Una vez redondeado el disco, admite que en alguna ocasión ha recibido advertencias de que los puristas del jazz podrían criticarlo, teniendo en cuenta que el reside en el pop y era "un turista" en el nuevo estilo musical.

La respuesta, en cambio, ha sido hacer un disco "que tiene mucha credibilidad y que puede gustar a los acostumbrados al jazz y a los que no lo han escuchado en la vida".

SEXTO DISCO

En este su sexto disco, recupera la esencia del jazz clásico y apunta a una fecha estelar coloreada en rojo en el calendario: el 28 de noviembre.

Un trabajo que supone un punto de inflexión en su trayectoria, prestando su icónica voz a los mejores músicos de este estilo, desvelando una faceta inédita del catalán.

Un homenaje sentido a su padre cuatro años después de su muerte.

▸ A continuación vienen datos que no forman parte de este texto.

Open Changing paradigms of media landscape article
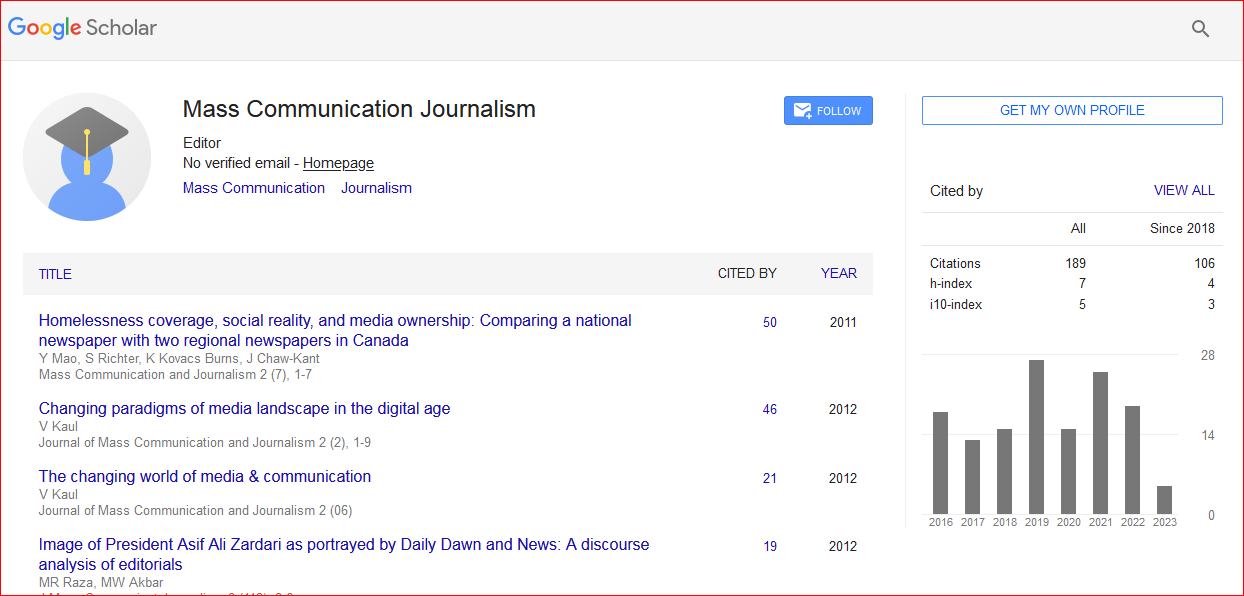Image resolution: width=1244 pixels, height=596 pixels. (244, 408)
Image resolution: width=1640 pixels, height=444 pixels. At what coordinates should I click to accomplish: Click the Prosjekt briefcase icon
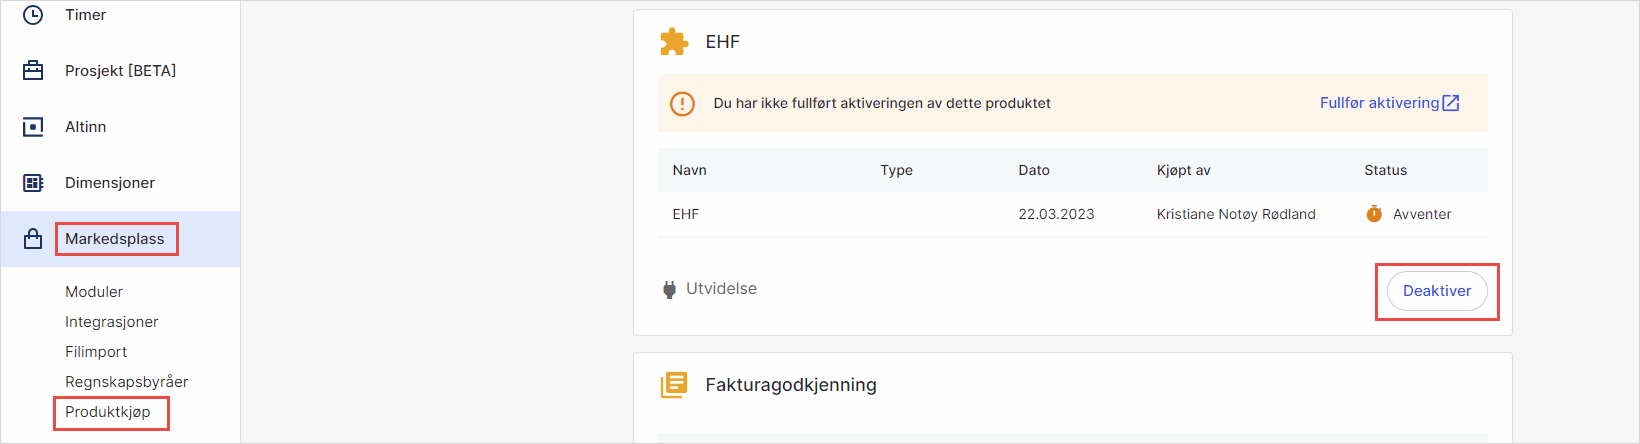tap(33, 71)
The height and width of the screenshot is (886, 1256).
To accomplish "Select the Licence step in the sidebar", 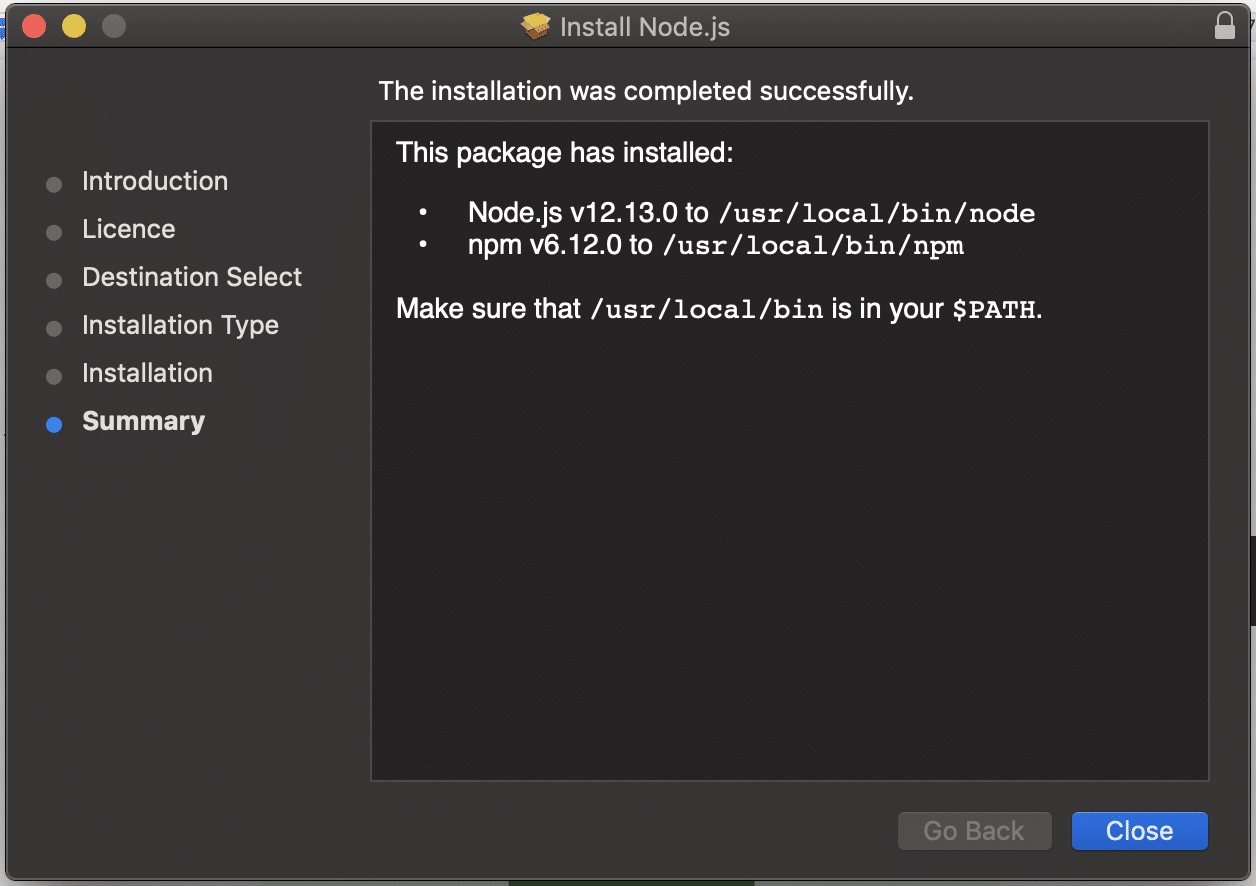I will click(x=128, y=229).
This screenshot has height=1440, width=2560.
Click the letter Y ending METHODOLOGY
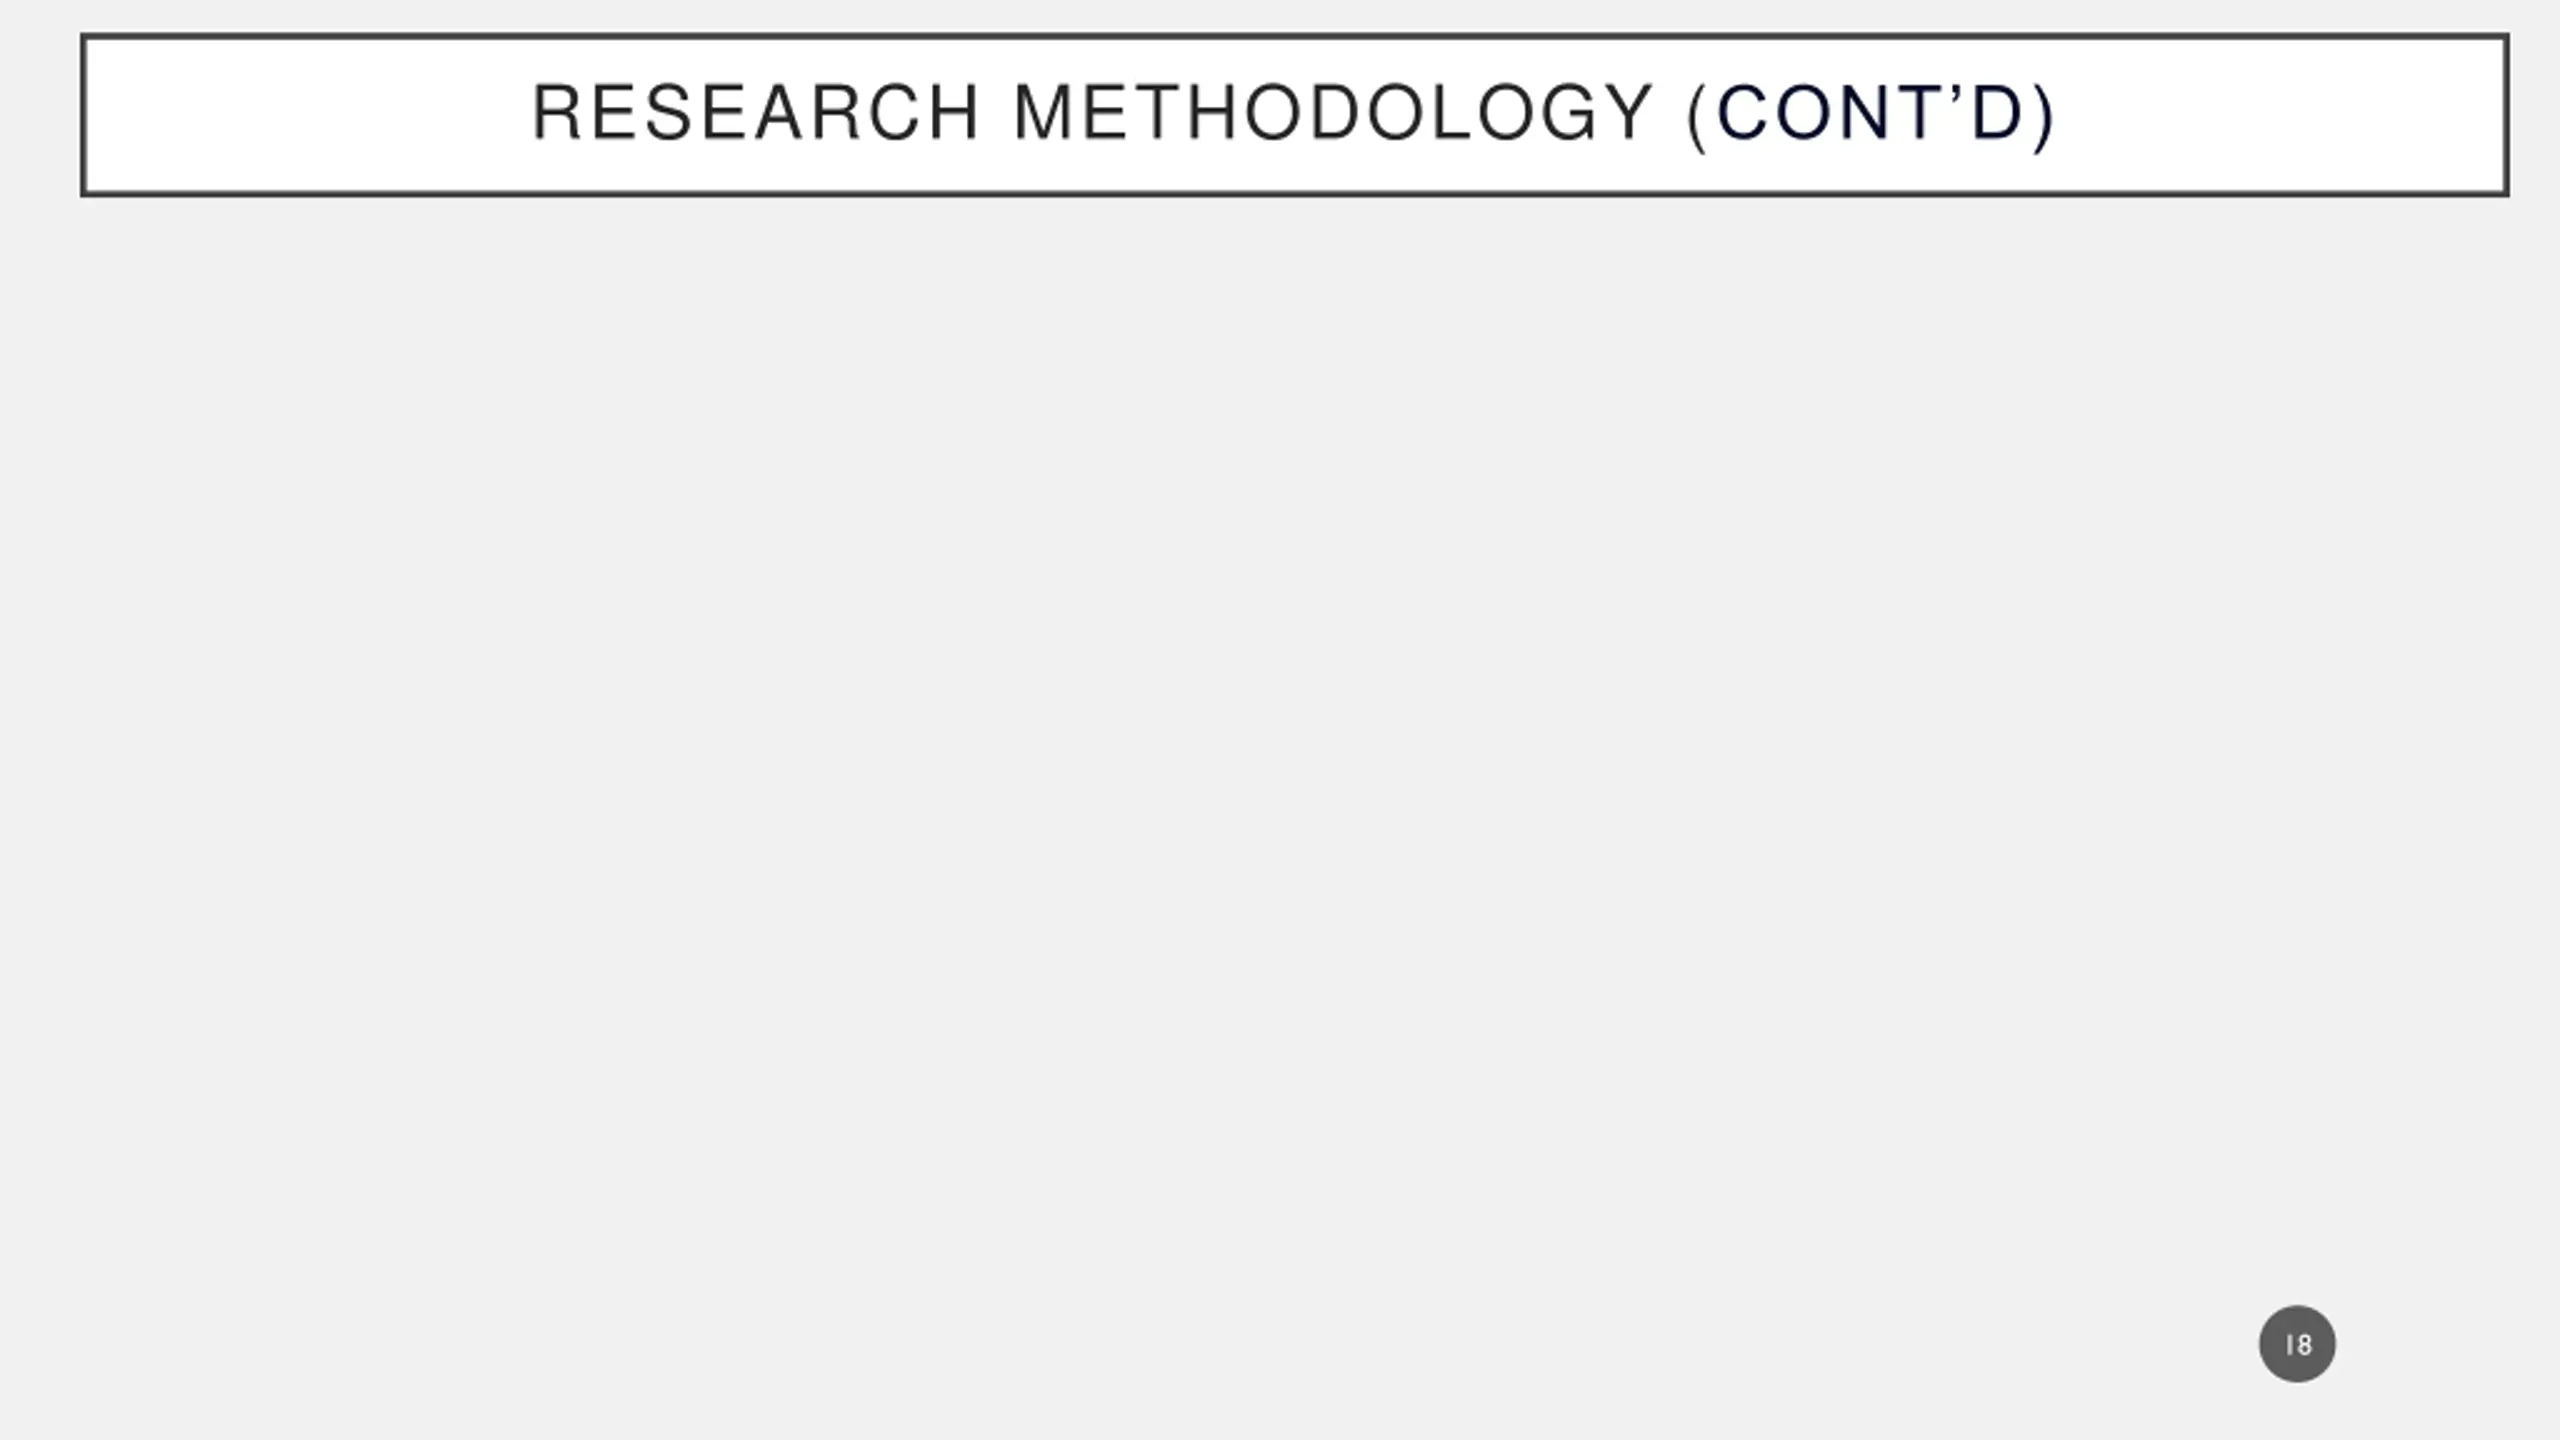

Mirabet padre, trombonista y amante del jazz, está presente a lo largo de todo el trabajo.

Ramon Mirabet se acompaña de maestros del jazz contemporáneo, como Jorge Rossy (batería), Perico Sambeat (saxo), Albert Sanz (piano) y Masa Kamaguchi (contrabajo). La química entre ellos se traduce en un sonido auténtico y emocional, capaz de conectar tanto con a los amantes del jazz como con quienes simplemente buscan música sincera, sin etiquetas, sin pretensiones.

El disco ha sido grabado como los vinilos que coleccionaba su padre: todos los músicos tocando juntos y al mismo tiempo, buscando a conciencia un sonido directo, natural y cálido con microfonía y previos clásicos, sin artificios ni sobreproducción.

Cada tema se registró en apenas tres o cuatro tomas, eligiendo aquella en la que la energía colectiva alcanzaba esa magia irrepetible.

El repertorio incluye canciones que Ramon escuchaba de niño en casa con sus padres, estándares asociados a figuras como Frank Sinatra, Ray Charles, Billie Holiday, Chet Baker, Nat King Cole, Sister Rosetta Tharpe, junto a una sorprendente y personal reinterpretación de Grace de Jeff Buckley.